= Task instructions =
Copy the following records out word for word, every line unchanged.

= Data for this exercise =

* Begin *

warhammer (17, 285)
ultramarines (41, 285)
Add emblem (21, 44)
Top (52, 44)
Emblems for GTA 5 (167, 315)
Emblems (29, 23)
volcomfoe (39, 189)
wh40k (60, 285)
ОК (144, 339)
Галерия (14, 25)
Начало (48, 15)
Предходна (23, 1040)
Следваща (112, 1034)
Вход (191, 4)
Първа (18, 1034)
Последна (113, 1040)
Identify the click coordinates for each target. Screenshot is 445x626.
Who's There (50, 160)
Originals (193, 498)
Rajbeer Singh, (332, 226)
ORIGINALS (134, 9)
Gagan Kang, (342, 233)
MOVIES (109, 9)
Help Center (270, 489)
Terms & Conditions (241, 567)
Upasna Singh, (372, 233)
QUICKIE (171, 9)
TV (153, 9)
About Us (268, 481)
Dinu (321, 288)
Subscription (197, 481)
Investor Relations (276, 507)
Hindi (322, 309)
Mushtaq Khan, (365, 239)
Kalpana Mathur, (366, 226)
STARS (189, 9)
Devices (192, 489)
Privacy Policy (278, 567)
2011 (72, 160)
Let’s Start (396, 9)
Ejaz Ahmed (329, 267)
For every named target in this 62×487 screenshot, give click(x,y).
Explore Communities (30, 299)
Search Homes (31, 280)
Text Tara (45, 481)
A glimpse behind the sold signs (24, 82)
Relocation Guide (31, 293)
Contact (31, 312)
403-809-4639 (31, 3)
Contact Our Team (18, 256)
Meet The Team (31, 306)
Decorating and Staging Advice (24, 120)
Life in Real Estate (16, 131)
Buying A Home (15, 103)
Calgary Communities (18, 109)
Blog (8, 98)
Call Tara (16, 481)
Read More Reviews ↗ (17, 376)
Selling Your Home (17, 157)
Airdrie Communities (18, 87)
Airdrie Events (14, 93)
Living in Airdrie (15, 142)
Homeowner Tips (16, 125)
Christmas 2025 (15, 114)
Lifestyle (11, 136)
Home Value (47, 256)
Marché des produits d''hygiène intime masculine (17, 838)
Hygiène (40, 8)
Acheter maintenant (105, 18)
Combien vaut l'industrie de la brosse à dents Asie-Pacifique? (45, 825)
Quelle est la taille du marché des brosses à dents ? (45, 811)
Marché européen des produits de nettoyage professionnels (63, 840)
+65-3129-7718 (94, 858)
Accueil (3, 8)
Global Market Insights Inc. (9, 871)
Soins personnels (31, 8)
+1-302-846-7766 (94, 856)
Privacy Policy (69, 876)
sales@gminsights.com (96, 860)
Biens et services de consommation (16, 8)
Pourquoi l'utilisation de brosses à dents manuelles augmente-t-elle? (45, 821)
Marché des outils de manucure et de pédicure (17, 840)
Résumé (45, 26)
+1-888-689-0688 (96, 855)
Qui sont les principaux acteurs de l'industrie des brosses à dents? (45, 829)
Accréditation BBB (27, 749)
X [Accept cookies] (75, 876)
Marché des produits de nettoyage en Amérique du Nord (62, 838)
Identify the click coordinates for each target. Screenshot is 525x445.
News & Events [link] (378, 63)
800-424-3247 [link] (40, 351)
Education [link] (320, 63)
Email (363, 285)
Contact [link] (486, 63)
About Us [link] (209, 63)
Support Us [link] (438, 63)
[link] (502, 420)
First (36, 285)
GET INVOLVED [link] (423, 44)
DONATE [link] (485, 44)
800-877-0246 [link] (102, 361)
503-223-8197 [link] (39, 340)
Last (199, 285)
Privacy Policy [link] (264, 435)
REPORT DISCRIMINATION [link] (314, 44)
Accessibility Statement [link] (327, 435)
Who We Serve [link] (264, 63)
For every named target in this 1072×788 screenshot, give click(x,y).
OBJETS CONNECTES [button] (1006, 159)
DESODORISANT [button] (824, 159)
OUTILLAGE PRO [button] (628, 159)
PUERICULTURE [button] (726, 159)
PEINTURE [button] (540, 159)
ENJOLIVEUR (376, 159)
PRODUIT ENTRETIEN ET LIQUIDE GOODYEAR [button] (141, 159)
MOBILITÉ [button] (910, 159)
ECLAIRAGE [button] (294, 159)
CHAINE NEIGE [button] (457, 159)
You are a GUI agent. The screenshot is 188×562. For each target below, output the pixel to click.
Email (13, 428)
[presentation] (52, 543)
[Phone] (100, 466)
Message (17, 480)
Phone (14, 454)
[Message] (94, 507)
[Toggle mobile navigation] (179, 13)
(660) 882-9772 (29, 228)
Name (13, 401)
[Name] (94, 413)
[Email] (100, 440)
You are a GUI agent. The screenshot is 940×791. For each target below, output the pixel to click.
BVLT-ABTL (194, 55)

* End *

= Solution to this problem =
warhammer (17, 285)
ultramarines (41, 285)
Add emblem (21, 44)
Top (52, 44)
Emblems for GTA 5 (167, 315)
Emblems (29, 23)
volcomfoe (39, 189)
wh40k (60, 285)
ОК (144, 339)
Галерия (14, 25)
Начало (48, 15)
Предходна (23, 1040)
Следваща (112, 1034)
Вход (191, 4)
Първа (18, 1034)
Последна (113, 1040)
Identify the click coordinates for each target. Screenshot is 445x626.
Who's There (50, 160)
Originals (193, 498)
Rajbeer Singh, (332, 226)
ORIGINALS (134, 9)
Gagan Kang, (342, 233)
MOVIES (109, 9)
Help Center (270, 489)
Terms & Conditions (241, 567)
Upasna Singh, (372, 233)
QUICKIE (171, 9)
TV (153, 9)
About Us (268, 481)
Dinu (321, 288)
Subscription (197, 481)
Investor Relations (276, 507)
Hindi (322, 309)
Mushtaq Khan, (365, 239)
Kalpana Mathur, (366, 226)
STARS (189, 9)
Devices (192, 489)
Privacy Policy (278, 567)
2011 (72, 160)
Let’s Start (396, 9)
Ejaz Ahmed (329, 267)
For every named target in this 62×487 screenshot, give click(x,y).
Explore Communities (30, 299)
Search Homes (31, 280)
Text Tara (45, 481)
A glimpse behind the sold signs (24, 82)
Relocation Guide (31, 293)
Contact (31, 312)
403-809-4639 (31, 3)
Contact Our Team (18, 256)
Meet The Team (31, 306)
Decorating and Staging Advice (24, 120)
Life in Real Estate (16, 131)
Buying A Home (15, 103)
Calgary Communities (18, 109)
Blog (8, 98)
Call Tara (16, 481)
Read More Reviews ↗ (17, 376)
Selling Your Home (17, 157)
Airdrie Communities (18, 87)
Airdrie Events (14, 93)
Living in Airdrie (15, 142)
Homeowner Tips (16, 125)
Christmas 2025 (15, 114)
Lifestyle (11, 136)
Home Value (47, 256)
Marché des produits d''hygiène intime masculine (17, 838)
Hygiène (40, 8)
Acheter maintenant (105, 18)
Combien vaut l'industrie de la brosse à dents Asie-Pacifique? (45, 825)
Quelle est la taille du marché des brosses à dents ? (45, 811)
Marché européen des produits de nettoyage professionnels (63, 840)
+65-3129-7718 (94, 858)
Accueil (3, 8)
Global Market Insights Inc. (9, 871)
Soins personnels (31, 8)
+1-302-846-7766 (94, 856)
Privacy Policy (69, 876)
sales@gminsights.com (96, 860)
Biens et services de consommation (16, 8)
Pourquoi l'utilisation de brosses à dents manuelles augmente-t-elle? (45, 821)
Marché des outils de manucure et de pédicure (17, 840)
Résumé (45, 26)
+1-888-689-0688 (96, 855)
Qui sont les principaux acteurs de l'industrie des brosses à dents? (45, 829)
Accréditation BBB (27, 749)
X [Accept cookies] (75, 876)
Marché des produits de nettoyage en Amérique du Nord (62, 838)
Identify the click coordinates for each target. Screenshot is 525x445.
News & Events [link] (378, 63)
800-424-3247 [link] (40, 351)
Education [link] (320, 63)
Email (363, 285)
Contact [link] (486, 63)
About Us [link] (209, 63)
Support Us [link] (438, 63)
[link] (502, 420)
First (36, 285)
GET INVOLVED [link] (423, 44)
DONATE [link] (485, 44)
800-877-0246 [link] (102, 361)
503-223-8197 [link] (39, 340)
Last (199, 285)
Privacy Policy [link] (264, 435)
REPORT DISCRIMINATION [link] (314, 44)
Accessibility Statement [link] (327, 435)
Who We Serve [link] (264, 63)
For every named target in this 1072×788 screenshot, give click(x,y).
OBJETS CONNECTES [button] (1006, 159)
DESODORISANT [button] (824, 159)
OUTILLAGE PRO [button] (628, 159)
PUERICULTURE [button] (726, 159)
PEINTURE [button] (540, 159)
ENJOLIVEUR (376, 159)
PRODUIT ENTRETIEN ET LIQUIDE GOODYEAR [button] (141, 159)
MOBILITÉ [button] (910, 159)
ECLAIRAGE [button] (294, 159)
CHAINE NEIGE [button] (457, 159)
You are a GUI agent. The screenshot is 188×562. For each target below, output the pixel to click.
Email (13, 428)
[presentation] (52, 543)
[Phone] (100, 466)
Message (17, 480)
Phone (14, 454)
[Message] (94, 507)
[Toggle mobile navigation] (179, 13)
(660) 882-9772 (29, 228)
Name (13, 401)
[Name] (94, 413)
[Email] (100, 440)
You are a GUI agent. The screenshot is 940×791. For each target below, output the pixel to click.
BVLT-ABTL (194, 55)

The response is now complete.